Saved data entries:
┌────────
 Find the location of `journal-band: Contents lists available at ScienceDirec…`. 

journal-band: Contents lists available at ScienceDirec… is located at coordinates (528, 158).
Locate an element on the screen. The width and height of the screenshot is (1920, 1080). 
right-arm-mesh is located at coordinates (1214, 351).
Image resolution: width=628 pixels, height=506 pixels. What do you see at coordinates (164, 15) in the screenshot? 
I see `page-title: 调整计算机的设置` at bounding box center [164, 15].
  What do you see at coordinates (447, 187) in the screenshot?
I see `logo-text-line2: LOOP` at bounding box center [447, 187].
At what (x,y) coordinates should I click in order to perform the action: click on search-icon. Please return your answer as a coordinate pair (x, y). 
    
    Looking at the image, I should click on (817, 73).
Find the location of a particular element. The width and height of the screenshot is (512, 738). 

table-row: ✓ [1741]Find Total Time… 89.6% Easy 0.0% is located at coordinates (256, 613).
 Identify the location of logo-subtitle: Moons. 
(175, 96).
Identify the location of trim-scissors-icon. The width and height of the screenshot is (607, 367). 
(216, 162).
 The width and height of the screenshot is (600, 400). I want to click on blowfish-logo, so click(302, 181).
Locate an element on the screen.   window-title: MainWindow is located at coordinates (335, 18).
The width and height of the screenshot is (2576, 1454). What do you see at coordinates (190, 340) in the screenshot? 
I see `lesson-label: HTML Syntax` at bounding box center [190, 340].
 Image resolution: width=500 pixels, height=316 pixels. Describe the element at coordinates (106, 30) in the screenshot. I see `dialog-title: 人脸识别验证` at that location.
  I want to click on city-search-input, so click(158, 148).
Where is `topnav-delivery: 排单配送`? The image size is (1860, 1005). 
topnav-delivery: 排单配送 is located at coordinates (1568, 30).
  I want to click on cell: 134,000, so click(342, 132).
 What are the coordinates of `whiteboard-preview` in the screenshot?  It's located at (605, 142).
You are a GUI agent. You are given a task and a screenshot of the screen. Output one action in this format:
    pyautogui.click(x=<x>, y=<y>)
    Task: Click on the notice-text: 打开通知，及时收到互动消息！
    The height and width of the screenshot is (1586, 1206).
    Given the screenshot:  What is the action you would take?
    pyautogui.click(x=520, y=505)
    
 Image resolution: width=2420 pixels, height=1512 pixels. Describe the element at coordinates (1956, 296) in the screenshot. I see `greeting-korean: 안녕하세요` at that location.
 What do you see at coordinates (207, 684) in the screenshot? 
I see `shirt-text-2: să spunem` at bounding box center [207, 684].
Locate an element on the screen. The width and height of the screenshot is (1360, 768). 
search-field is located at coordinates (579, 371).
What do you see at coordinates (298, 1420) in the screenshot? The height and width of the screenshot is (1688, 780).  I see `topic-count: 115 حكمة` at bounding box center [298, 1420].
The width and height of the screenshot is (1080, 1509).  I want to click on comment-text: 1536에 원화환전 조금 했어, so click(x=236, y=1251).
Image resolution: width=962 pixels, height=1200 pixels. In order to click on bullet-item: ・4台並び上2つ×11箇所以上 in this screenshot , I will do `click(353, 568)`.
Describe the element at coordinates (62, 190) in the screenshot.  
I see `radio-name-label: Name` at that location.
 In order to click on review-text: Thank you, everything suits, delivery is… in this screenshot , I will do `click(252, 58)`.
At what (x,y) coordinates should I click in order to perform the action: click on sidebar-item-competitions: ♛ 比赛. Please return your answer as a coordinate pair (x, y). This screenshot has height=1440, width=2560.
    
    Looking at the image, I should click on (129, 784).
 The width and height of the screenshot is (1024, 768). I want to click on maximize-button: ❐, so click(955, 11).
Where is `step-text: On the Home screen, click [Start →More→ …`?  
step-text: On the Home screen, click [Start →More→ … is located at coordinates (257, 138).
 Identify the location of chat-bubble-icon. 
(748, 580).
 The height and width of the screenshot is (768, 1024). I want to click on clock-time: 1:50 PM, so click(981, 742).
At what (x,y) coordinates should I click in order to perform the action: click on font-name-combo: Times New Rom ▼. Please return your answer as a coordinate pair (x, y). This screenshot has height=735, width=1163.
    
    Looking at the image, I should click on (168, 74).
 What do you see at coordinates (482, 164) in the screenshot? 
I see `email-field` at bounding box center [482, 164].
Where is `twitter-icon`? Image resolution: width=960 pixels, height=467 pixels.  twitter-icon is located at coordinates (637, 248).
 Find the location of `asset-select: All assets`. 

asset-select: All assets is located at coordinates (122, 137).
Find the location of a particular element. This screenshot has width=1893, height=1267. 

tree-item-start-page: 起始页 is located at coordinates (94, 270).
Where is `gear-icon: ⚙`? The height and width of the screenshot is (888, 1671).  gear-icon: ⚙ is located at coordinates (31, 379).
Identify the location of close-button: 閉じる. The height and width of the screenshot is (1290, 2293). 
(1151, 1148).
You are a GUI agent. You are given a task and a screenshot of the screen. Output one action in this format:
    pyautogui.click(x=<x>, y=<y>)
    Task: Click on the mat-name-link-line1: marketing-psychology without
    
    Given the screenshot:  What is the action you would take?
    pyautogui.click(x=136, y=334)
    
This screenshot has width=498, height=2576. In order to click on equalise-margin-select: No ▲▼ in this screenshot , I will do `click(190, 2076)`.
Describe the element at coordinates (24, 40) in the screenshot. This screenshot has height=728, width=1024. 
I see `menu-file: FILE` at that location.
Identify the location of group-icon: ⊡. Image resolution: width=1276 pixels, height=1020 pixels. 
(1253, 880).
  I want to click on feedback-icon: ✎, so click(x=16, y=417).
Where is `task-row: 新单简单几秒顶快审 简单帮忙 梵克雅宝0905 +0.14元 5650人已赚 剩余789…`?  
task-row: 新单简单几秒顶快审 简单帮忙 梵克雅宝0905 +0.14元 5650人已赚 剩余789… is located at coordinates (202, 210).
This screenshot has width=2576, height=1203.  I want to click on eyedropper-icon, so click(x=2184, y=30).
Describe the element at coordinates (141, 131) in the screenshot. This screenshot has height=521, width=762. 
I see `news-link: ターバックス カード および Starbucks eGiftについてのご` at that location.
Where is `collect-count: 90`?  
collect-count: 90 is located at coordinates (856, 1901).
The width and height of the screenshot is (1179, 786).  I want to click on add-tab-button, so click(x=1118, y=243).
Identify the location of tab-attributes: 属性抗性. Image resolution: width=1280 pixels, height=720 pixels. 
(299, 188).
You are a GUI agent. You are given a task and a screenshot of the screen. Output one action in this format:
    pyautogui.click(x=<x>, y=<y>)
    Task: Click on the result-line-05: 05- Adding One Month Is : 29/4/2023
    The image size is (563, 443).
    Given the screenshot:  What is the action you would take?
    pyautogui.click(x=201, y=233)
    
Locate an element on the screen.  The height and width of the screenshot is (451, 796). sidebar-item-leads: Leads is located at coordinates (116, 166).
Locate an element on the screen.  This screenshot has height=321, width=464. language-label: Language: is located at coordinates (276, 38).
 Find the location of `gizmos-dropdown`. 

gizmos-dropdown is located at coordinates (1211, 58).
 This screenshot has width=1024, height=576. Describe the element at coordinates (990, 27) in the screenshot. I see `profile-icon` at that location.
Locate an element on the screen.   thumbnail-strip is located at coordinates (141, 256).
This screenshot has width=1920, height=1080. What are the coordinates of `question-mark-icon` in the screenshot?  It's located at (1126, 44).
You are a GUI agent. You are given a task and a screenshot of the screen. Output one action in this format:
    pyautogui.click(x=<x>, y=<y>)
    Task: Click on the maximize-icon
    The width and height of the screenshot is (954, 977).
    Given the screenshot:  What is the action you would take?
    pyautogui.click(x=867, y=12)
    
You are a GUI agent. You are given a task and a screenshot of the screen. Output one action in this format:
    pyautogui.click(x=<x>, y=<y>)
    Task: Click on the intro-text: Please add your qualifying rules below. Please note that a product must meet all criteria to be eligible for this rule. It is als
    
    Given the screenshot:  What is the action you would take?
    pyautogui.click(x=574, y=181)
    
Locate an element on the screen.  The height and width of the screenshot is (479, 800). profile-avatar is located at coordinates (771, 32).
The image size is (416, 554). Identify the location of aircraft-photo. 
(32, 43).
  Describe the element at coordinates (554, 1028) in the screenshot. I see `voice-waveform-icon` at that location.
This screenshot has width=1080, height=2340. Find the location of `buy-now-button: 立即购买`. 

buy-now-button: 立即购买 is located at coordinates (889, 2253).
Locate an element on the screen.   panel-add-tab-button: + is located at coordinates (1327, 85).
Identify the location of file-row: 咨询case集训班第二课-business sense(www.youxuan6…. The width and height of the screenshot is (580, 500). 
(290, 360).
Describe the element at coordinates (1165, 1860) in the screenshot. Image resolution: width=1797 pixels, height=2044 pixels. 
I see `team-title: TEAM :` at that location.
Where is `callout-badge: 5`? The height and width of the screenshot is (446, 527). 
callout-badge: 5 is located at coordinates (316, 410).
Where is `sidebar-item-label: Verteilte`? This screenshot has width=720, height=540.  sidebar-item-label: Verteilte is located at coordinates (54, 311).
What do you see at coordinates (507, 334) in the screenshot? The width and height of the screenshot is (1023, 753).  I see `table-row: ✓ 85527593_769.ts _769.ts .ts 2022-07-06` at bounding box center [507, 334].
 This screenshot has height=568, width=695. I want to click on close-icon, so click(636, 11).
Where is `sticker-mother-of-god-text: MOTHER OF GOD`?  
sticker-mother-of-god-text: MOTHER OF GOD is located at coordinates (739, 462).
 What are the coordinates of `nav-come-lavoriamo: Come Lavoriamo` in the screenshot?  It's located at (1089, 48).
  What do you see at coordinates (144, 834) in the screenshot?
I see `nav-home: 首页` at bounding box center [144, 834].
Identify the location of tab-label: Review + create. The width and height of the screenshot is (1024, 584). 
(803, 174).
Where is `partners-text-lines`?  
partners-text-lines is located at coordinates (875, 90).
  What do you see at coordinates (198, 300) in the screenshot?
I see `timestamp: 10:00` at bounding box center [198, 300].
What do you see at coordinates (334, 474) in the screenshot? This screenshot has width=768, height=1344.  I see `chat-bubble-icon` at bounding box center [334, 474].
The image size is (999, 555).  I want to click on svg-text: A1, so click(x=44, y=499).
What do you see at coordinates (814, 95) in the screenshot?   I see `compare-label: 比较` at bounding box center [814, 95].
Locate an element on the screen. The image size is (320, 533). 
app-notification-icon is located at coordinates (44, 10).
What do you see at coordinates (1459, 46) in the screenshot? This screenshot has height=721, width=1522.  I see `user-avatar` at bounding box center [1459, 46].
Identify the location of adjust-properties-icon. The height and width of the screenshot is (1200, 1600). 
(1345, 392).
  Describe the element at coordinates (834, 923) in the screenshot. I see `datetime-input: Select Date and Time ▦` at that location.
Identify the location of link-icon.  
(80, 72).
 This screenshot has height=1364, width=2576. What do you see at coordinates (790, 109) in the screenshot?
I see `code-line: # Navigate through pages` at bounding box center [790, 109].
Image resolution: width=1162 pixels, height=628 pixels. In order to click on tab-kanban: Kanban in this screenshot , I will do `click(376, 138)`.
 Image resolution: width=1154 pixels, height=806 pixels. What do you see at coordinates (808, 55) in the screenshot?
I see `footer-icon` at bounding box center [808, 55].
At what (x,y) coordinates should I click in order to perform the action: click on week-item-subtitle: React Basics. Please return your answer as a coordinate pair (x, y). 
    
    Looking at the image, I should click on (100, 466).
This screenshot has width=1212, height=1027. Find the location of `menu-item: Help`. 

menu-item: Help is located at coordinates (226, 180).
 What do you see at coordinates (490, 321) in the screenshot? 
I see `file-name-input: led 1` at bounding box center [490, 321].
└────────
* **Exercise**: Filter the data above down to the lines that contain the string "sidebar", and copy each of those lines in full.

* **Task result**:
At what (x,y) coordinates should I click in order to perform the action: click on sidebar-item-competitions: ♛ 比赛. Please return your answer as a coordinate pair (x, y). This screenshot has height=1440, width=2560.
Locate an element on the screen.  The height and width of the screenshot is (451, 796). sidebar-item-leads: Leads is located at coordinates (116, 166).
Where is `sidebar-item-label: Verteilte`? This screenshot has width=720, height=540.  sidebar-item-label: Verteilte is located at coordinates (54, 311).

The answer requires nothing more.